## Text:
────────────────

HC Deb 08 July 1963 vol 680 cc1001-5

Lords Amendment: In page 3, line 43, at end insert new Clause A: A. The Trustees of the British Museum shall within three years after the commencement of this Act and subsequently at intervals of not more than three years prepare and lay before each House of Parliament a report on the Museum. Question proposed, That this House doth agree with the Lords in the said Amendment.—[Mr. du Cann.]

Mr. Robert Cooke (Bristol, West)

I hope that: my hon. Friend the Economic Secretary will accept this Amendment. When we discussed the Bill on a previous occasion there was a good deal of talk about publicity for the British Museum. As a result of a continuation of that, their Lordships have seen fit to suggest that the Museum should produce a report at intervals of not more than three years, That seems to me not a very great im-

position on the trustees of the Museum. They are not obliged to produce it at very regular intervals. I feel that such a report as is envisaged would create more public interest in the Museum, and that is what we all want. During the previous debates a good deal was said about that aspect.

The Museum has done much to modernise itself, and if the public is to enjoy all these new facilities its attention surely should be drawn to them. Therefore, I feel that the Government, who perhaps were not over-keen on this Amendment in their Lordships' House, would be well advised to reverse their decision and accept the Amendment because it continues the policy which the Government have been trying to pursue recently of bringing all our great national institutions into line with the needs of the day.

The Economic Secretary to the Treasury (Mr. Edward du Cann)

This is the first of the three Amendments which we are to consider tonight. It is a minor matter but, none the less, the most important of the three and covers an interesting point.

At present there is no obligation on the British Museum to publish reports. Up to 1938 it published an annual report, but the practice lapsed for reasons of economy, induced, of course, by the war, and it has not yet been resumed. This is a subject which, in spite of the correct reference of my hon. Friend the Member for Bristol, West (Mr. Robert Cooke), was not touched on in detail in this House when we were considering the Bill earlier, but it caused a good deal of interest in another place and a clear view was expressed there that there should be such an arrangement.

This is a Government proposal designed to meet that intention but, at the same time, to allow the trustees some latitude about the timing and content of their report. It would enable them, for example, if they thought fit, to issue reports two or three years running on different aspects of the Museum's work and then, perhaps, have a gap of anything up to three years, but not more, before issuing another report. There can be little doubt that it is appropriate to put on the Museum some obligation to produce reports, for, as my hon. Friend says and as other right hon. and hon. Members well know, there is intense interest, not only in the United Kingdom but throughout the academic world, in the valuable and exciting work which the Museum is doing with such distinction.

We think that this flexibility will make for more interesting and valuable reports than might perhaps have flowed from an obligation to produce reports without fail every year. One might say that the object of the Amendment is"away dullness". It certainly does not imply any desire to discourage the trustees from issuing comprehensive reports, but leaves it to their judgment what to write about and, within limits, when. I am advised that the trustees welcome this provision which was well received on Report in the House of Lords.

10.15 p.m.

Mr. Douglas Houghton (Sowerby)

────────────────

## Problem description:
Repeat a passage of the Commons debate word for word, beginning at the words "This is the" and stopping after "such an arrangement.".

## Dataset rows:

────────────────

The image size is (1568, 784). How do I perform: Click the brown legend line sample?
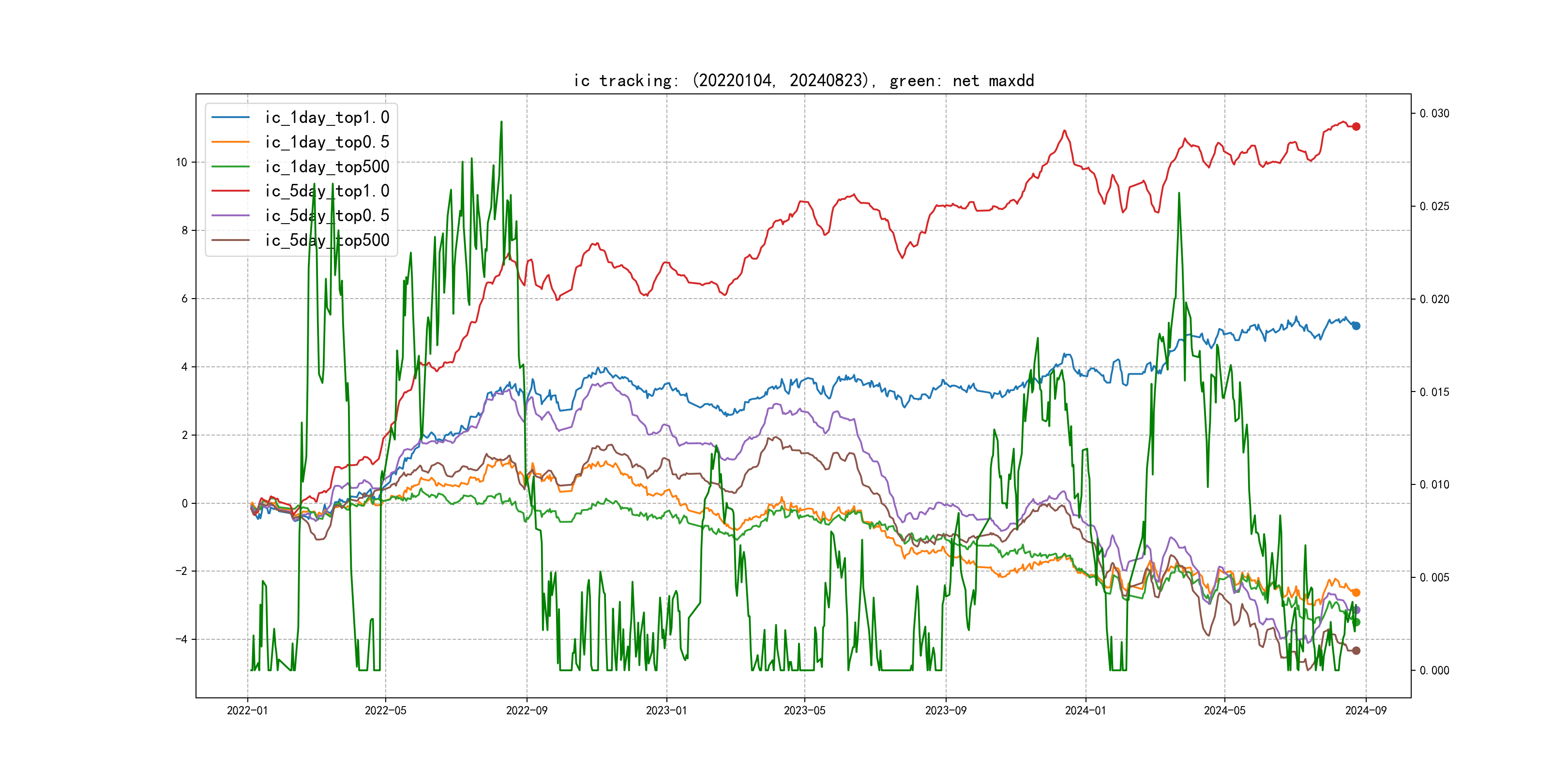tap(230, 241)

────────────────

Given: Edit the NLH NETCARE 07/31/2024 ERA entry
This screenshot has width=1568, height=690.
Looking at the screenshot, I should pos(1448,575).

────────────────

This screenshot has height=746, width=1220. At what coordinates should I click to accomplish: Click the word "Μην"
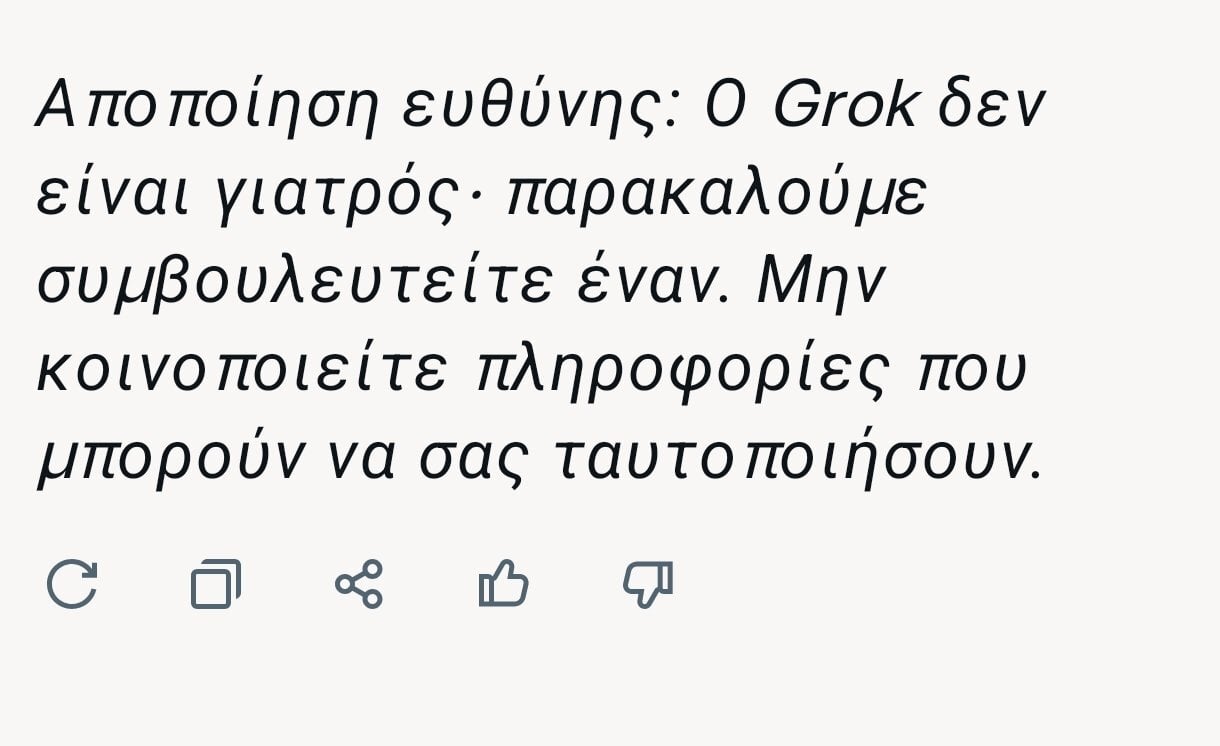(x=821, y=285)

────────────────

## Output:
This is the first of the three Amendments which we are to consider tonight. It is a minor matter but, none the less, the most important of the three and covers an interesting point.

At present there is no obligation on the British Museum to publish reports. Up to 1938 it published an annual report, but the practice lapsed for reasons of economy, induced, of course, by the war, and it has not yet been resumed. This is a subject which, in spite of the correct reference of my hon. Friend the Member for Bristol, West (Mr. Robert Cooke), was not touched on in detail in this House when we were considering the Bill earlier, but it caused a good deal of interest in another place and a clear view was expressed there that there should be such an arrangement.